Very compact in dimensions – length 3745mm; width 2235mm; height 1455mm; wheelbase 2580mm – Kite is based on monocoque chassis which is in line with the overall design flow, stemming from the interior towards the exterior.
“The lines are thought to convey an idea of floating and freedom, strictly connected to idea of spending free time near the water. Its features are less formal thanks to the removal of the barriers between the interiors and exteriors and the elements that define them, like doors, pillars, roof and windshield: the surfaces interlace creating a continuum of unexpected twisting and intersections.”
Both vehicles (dune buggy and jet ski) are equipped with electrical powertrains: the buggy uses four brush-less engines placed inside the wheels, whereas the jet-ski propulsion comes from a water jet turbine.
Due to nature of the vehicle, on this occasion the interiors were also prototyped.
The Kite’s cockpit provides an intuitive, advanced interface which allows to use a mobile phone to control all the main functions
Besides, the driver and the passenger positions can be exchanged by shifting steering wheel and mobile-pad according to their needs, driving style and the country.

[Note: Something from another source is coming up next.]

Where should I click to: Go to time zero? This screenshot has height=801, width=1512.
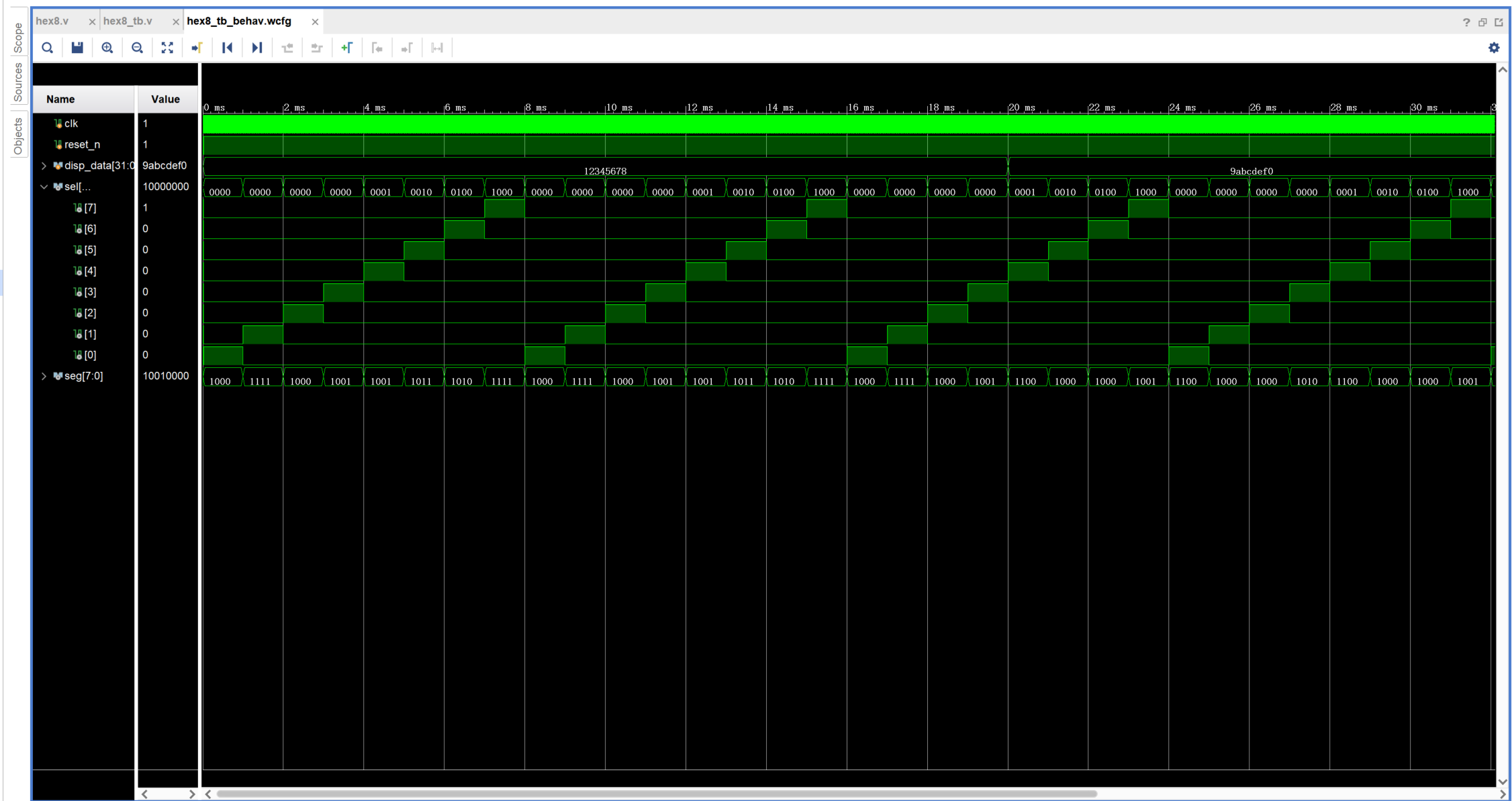click(x=227, y=48)
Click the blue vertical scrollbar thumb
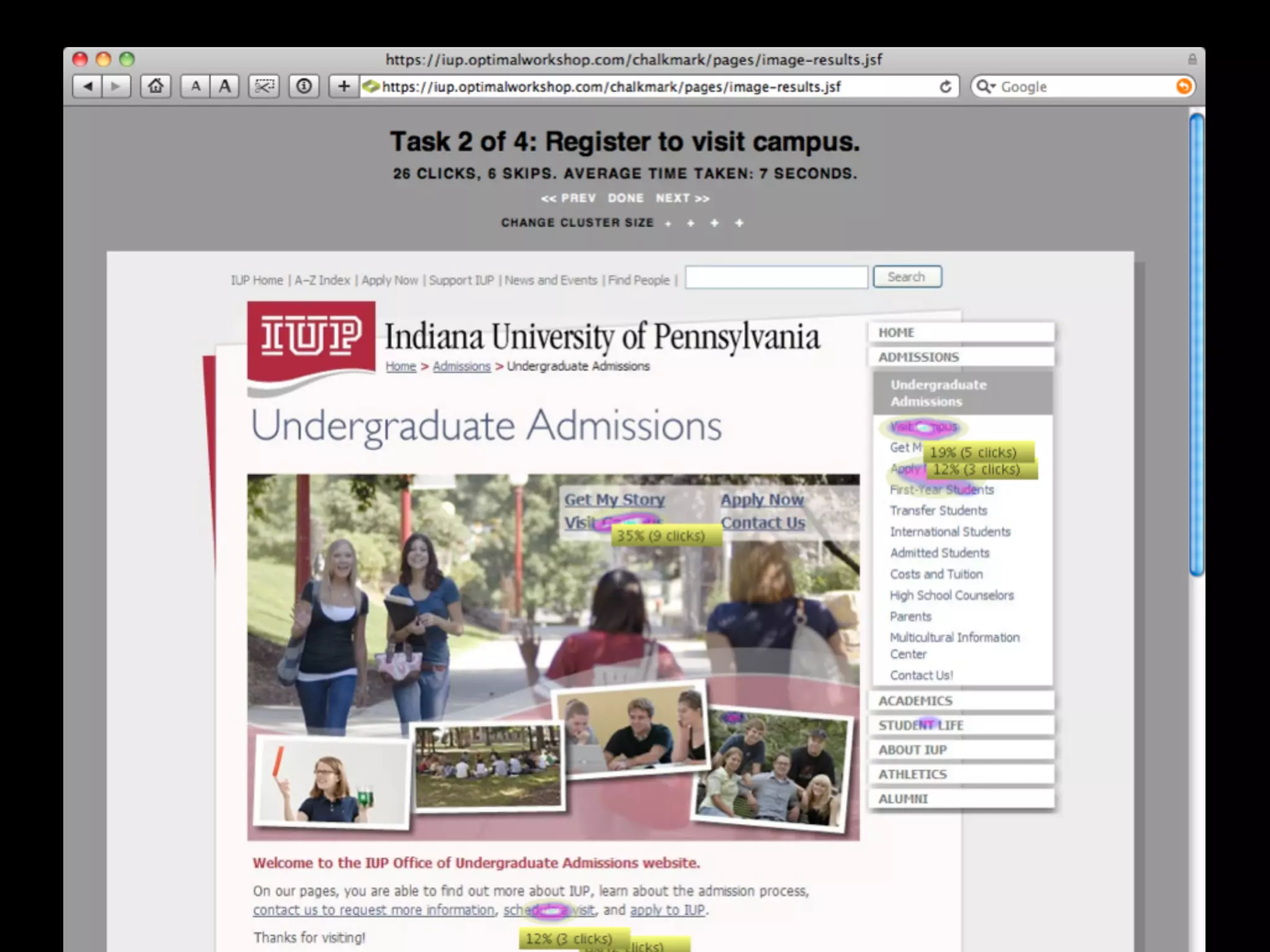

“At Hyundai, we constantly work on the design evolution of our brand, which is the key to our success in Europe” – says Thomas Bürkle, Chief Designer European Design Center Hyundai.
“At the same time we invest in the future of car design by supporting universities. Once again the partnership with IED design school allows us to contribute to the education of young designers. Hyundai Europe is very excited about this collaboration and we are looking forward to see the unveiling of the Kite concept at the next Geneva Motor Show”.
“During these fifteen years, the Geneva audience got used to the design challenges and considerations proposed by IED” – comments Riccardo Balbo, Dean IED Italy.
“The idea that drives an international network to take part to such an important venue is to give free rein to a young and uncontrolled energy, re-organise it under the direction of important partners, developing visions and train designers with good skills and a promising future”.
Master in Transportation Design IED Turin
Hyundai Kite was designed within IED mobility lab – a studio for cross-disciplinary development and innovation linked to the theme of mobility- headed by Luca Borgogno, former student at IED, whose twenty years of experience culminated at Lamborghini and Pininfarina.
IED mobility Lab aims at teaching students to widen their horizons, providing them with a solid project culture that responds in the best way possible to the changes and challenges our world is facing.
Following the same modus operandi, the fifteen students of the Master IED, under the supervision of the course coordinator Alessandro Cipolli and with the guide of Nicola Danza, Design Manager Hyundai, developed the Kite, by going through the same phases and processes used by the largest automotive design centers, thus giving them the chance to experience a professional environment.
The project is the result of teamwork: each student was asked to present a proposal that met the requirements of the brief by European Design Center Hyundai, then the best solutions were selected and combined into the final version of the dune buggy.
Hyundai Kite was realised by NCS | NewCast Services Srl, partner for prototyping, together with the technical sponsor: AM Costruzione Modelli Srl, Freeland.car Srl, OZ Racing, Clinic Car Italia.
The gearbox of Hyundai Kite is the outcome of a joint collaboration between the Transportation Design and Product Design programs of IED Turin and Gruppo Sila, an Italian global player that manufactures and develops automotive components. Gruppo Sila will exhibit other two proposals of full by-wire gearbox developed by the same students.
The seats and safety belts are the outcome of a collaboration with Sabelt. Eventually, the audience will have the chance to experience the concept car thanks to a virtual reality feature designed by Protocube Reply.